Based on our obtained expertise in graphite intercalation compounds we early succeeded in accomplishing our preset goal to the synthesize and characterize alkali metal BP intercalation compounds (BPICs). By further investigations we established a fast and highly efficient thermal ball milling process for the bulk formation of sodium-intercalated BP. We also investigated a potential application of BPICs as a new class of compounds in catalyzing chemical reactions. Furthermore, we were able to develop a synthesis protocol for the generation of highly defined BP-intercalation compounds.
In a ground-breaking work we succeeded in using alkali metal BPICs as a direct starting material for a chemical bulk reductive covalent alkylation of thin-layer BP. For a detailed understanding of the underlying chemistry we investigated the in situ treatment of BPICs with potassium upon the addition of an electrophilic functionalization reagent followed by Raman spectroscopy. The alkali metal intercalation of BP turned out to be, as proposed, the most promising activation sequence for the covalent chemical functionalization of BP. We were able to use our expertise obtained in the field of the reductive intercalation and subsequent covalent functionalization of BP to functionalize carbon nano-onions (CNO) in a similar sequence. This approach is fully based on the scientific results obtained by the research within B-PhosphoChem and underlines the interconnection and transferability of the chemistry of layered materials.

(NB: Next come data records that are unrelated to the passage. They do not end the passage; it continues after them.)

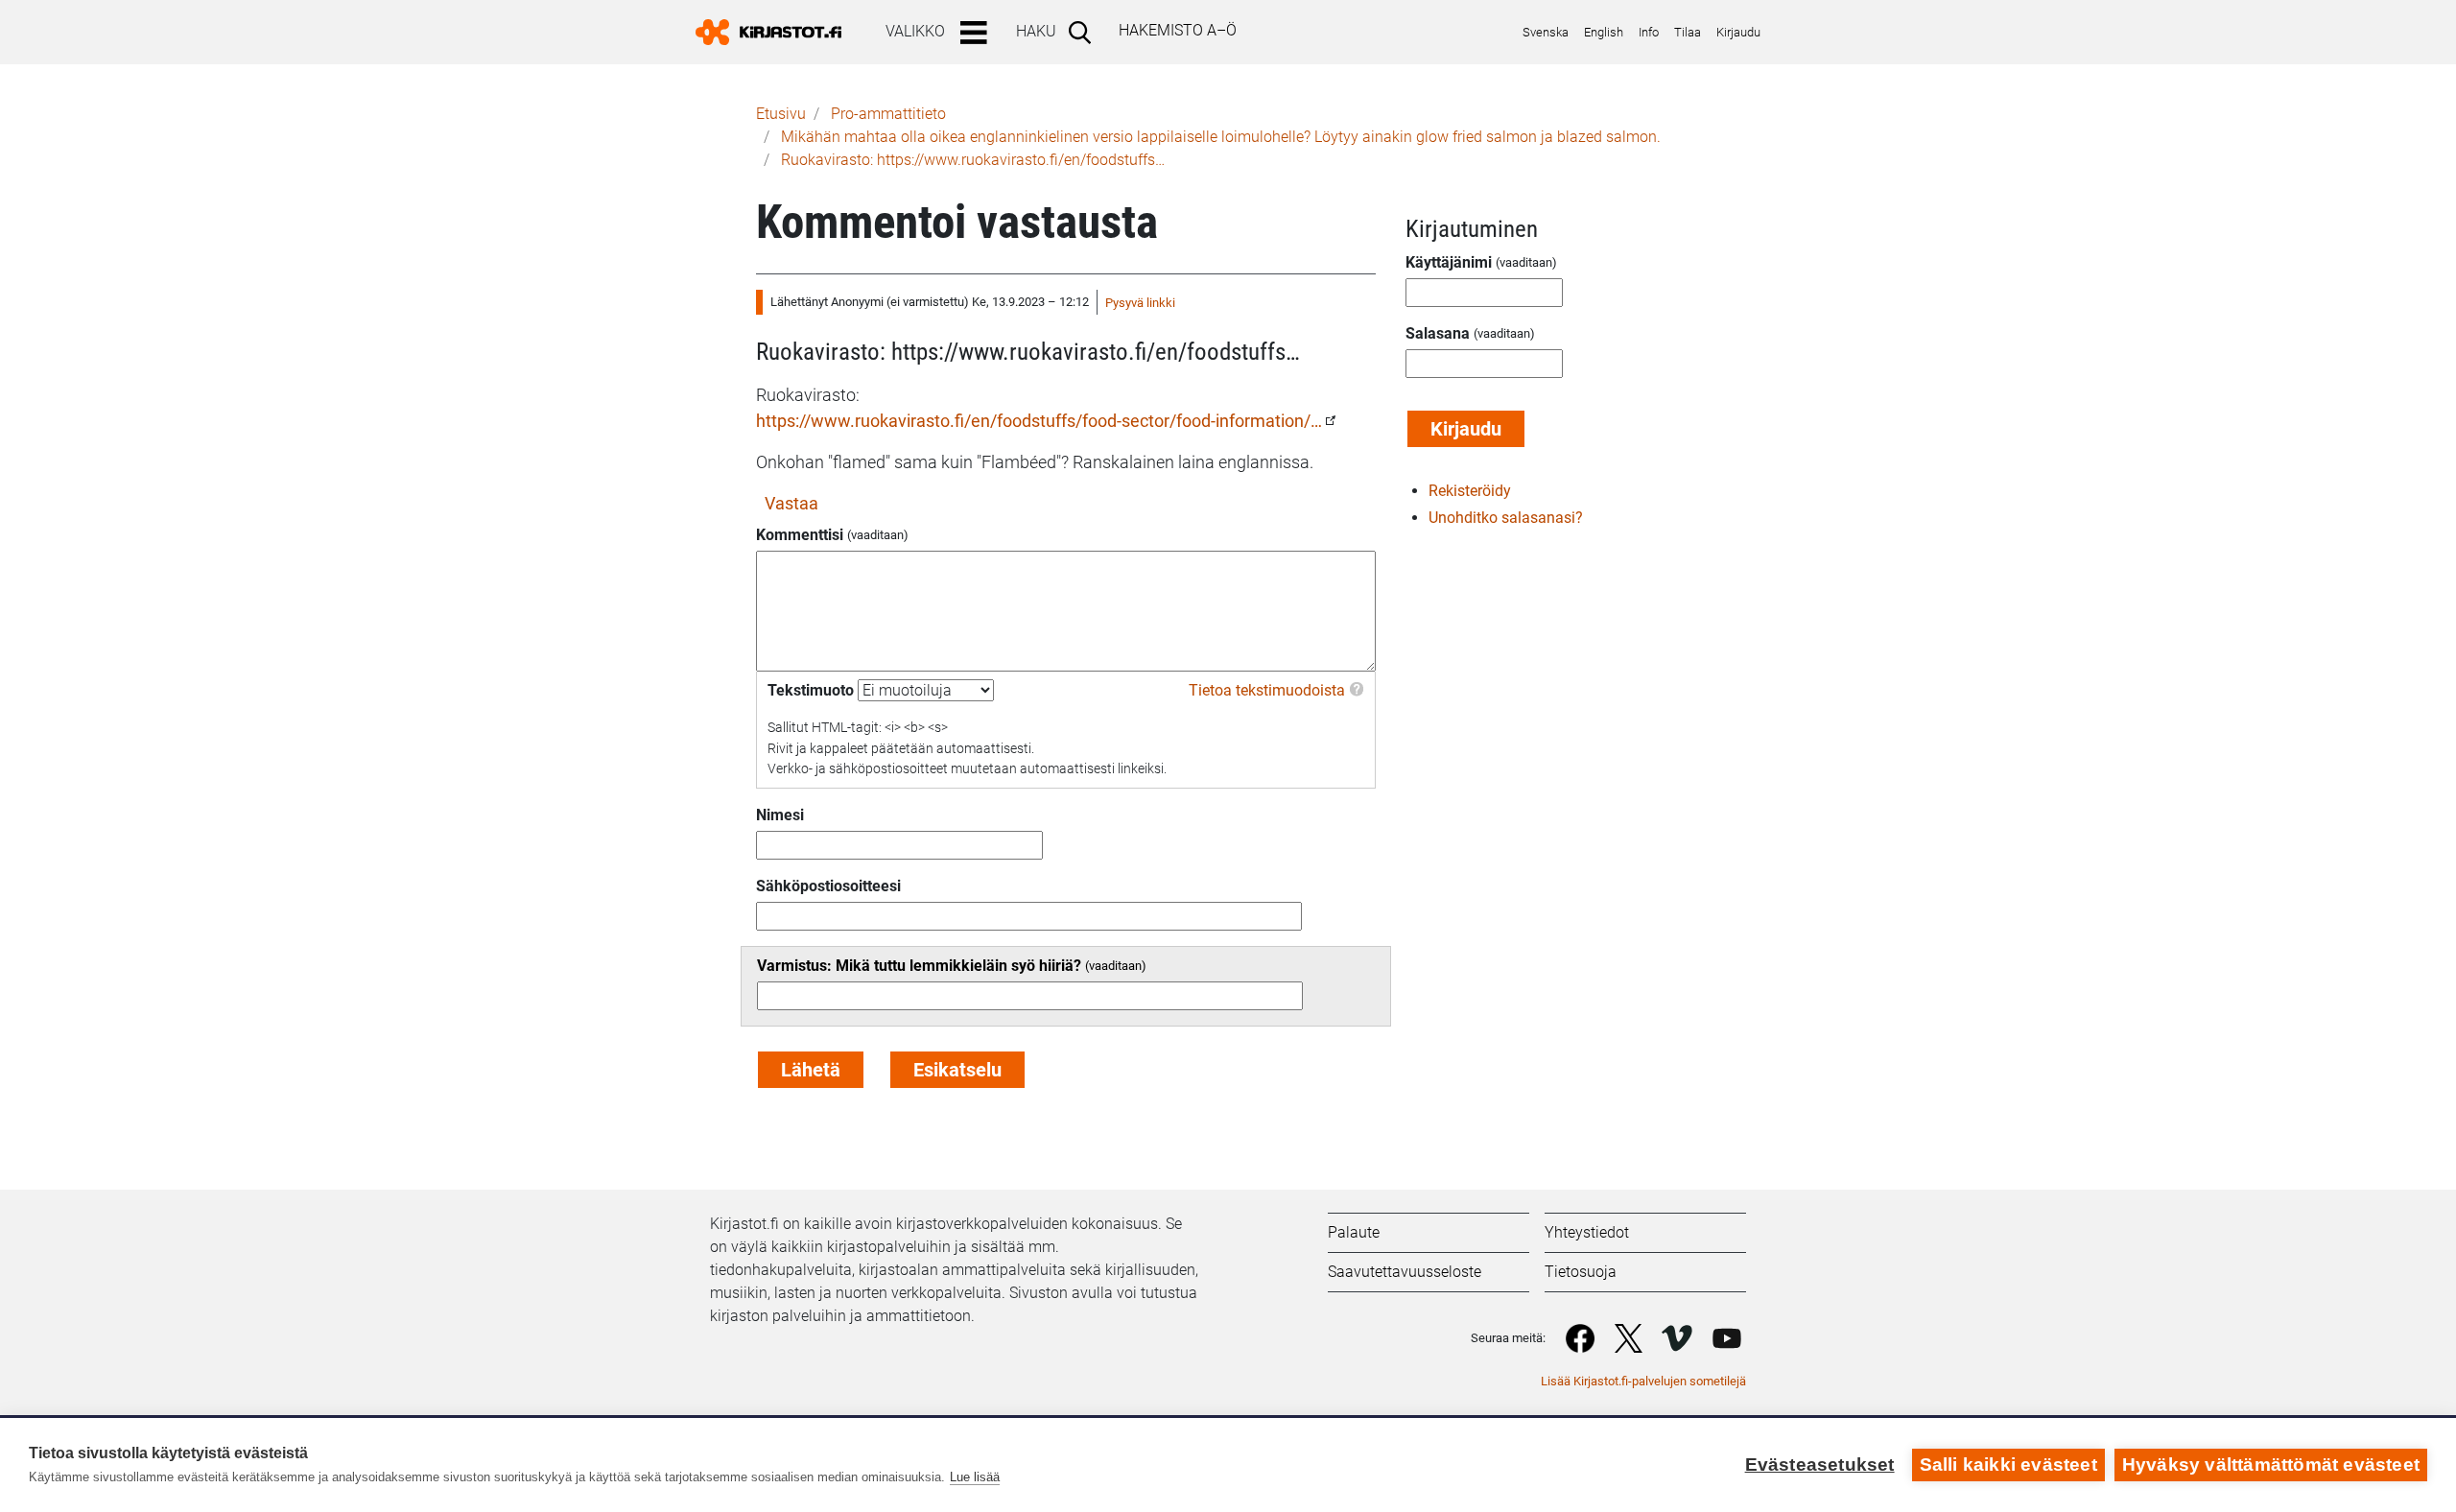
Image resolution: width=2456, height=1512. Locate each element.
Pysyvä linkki (1140, 302)
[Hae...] (1083, 32)
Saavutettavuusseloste (1404, 1272)
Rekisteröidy (1470, 491)
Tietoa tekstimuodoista (1267, 690)
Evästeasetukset (1820, 1464)
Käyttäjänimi (1448, 262)
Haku (1036, 31)
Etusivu (781, 114)
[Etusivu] (776, 32)
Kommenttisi (799, 535)
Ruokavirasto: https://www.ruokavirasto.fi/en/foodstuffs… (973, 160)
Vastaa (791, 503)
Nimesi (780, 815)
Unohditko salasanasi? (1506, 517)
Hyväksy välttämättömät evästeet (2271, 1464)
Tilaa (1687, 32)
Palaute (1354, 1232)
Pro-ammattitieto (888, 114)
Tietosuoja (1581, 1272)
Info (1649, 32)
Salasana (1437, 333)
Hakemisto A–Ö (1178, 30)
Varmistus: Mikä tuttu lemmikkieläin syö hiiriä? (919, 966)
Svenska (1546, 32)
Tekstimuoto (811, 690)
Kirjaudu (1738, 32)
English (1603, 32)
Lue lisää (975, 1477)
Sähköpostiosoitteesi (828, 886)
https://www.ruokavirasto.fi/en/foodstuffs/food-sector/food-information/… (1039, 421)
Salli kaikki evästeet (2008, 1464)
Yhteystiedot (1587, 1232)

Following these lines, we tried to adapt a highly versatile and extraordinary efficient covalent functionalization concept for graphene, namely the 2D-engineering of graphene by spatially resolved laser writing, for the covalent functionalization of BP. Our patterning protocol relies on the selective generation of highly reactive radicals upon laser irradiation, leading to a local functionalization of BP’s top basal plane. With this approach, several BP architectures could be created through well-defined and spatially guided photodecomposition of peroxide-based precursors. This opens the door for a controlled Janus-type functionalization of BP. Furthermore, we were able to construct van der Waals heterostructures consisting monolayer graphene and BP. The obtained Graphene/BP vertical heterojunction not only stabilizes the underlying BP, but it would also combine the electronic and optical properties of both systems.

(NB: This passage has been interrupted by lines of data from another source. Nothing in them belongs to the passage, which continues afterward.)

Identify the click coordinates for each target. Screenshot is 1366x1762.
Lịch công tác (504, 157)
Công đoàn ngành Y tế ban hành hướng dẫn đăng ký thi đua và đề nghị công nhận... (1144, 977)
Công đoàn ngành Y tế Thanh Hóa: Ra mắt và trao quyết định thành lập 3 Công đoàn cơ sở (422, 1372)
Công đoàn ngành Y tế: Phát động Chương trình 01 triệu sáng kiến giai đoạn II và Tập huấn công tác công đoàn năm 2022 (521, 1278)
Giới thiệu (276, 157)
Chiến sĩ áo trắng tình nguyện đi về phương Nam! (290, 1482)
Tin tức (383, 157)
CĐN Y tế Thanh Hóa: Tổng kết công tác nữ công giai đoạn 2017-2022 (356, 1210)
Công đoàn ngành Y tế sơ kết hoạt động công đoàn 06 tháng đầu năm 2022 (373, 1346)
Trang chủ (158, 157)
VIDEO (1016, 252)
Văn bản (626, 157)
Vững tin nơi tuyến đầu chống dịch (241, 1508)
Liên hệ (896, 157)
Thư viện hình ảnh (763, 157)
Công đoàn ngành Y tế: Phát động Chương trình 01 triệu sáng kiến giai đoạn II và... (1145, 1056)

The fundamental success of the B-PhosphoChem project beyond the state of the art at the start of the project is nicely documented by up to now 17 publications in high-ranking scientific journals. Fundamental ground breaking results were, for instance, the successful alkali metal intercalation of BP and the proof of concept for the covalent functionalization based on the intercalation/activation of the crystalline starting material. Beyond that, we have also elaborated some fundamental discoveries, not proposed in the initial grant letter, which are: The access to monolayer BP by sequential wet-chemical surface oxidation, the catalytic activity of few-layer BP and alkyl metal intercalated BP, the 2Dchemical engineering of BP by spatially resolved laser writing of functional entities, and the construction of graphene/BP hetero-architectures.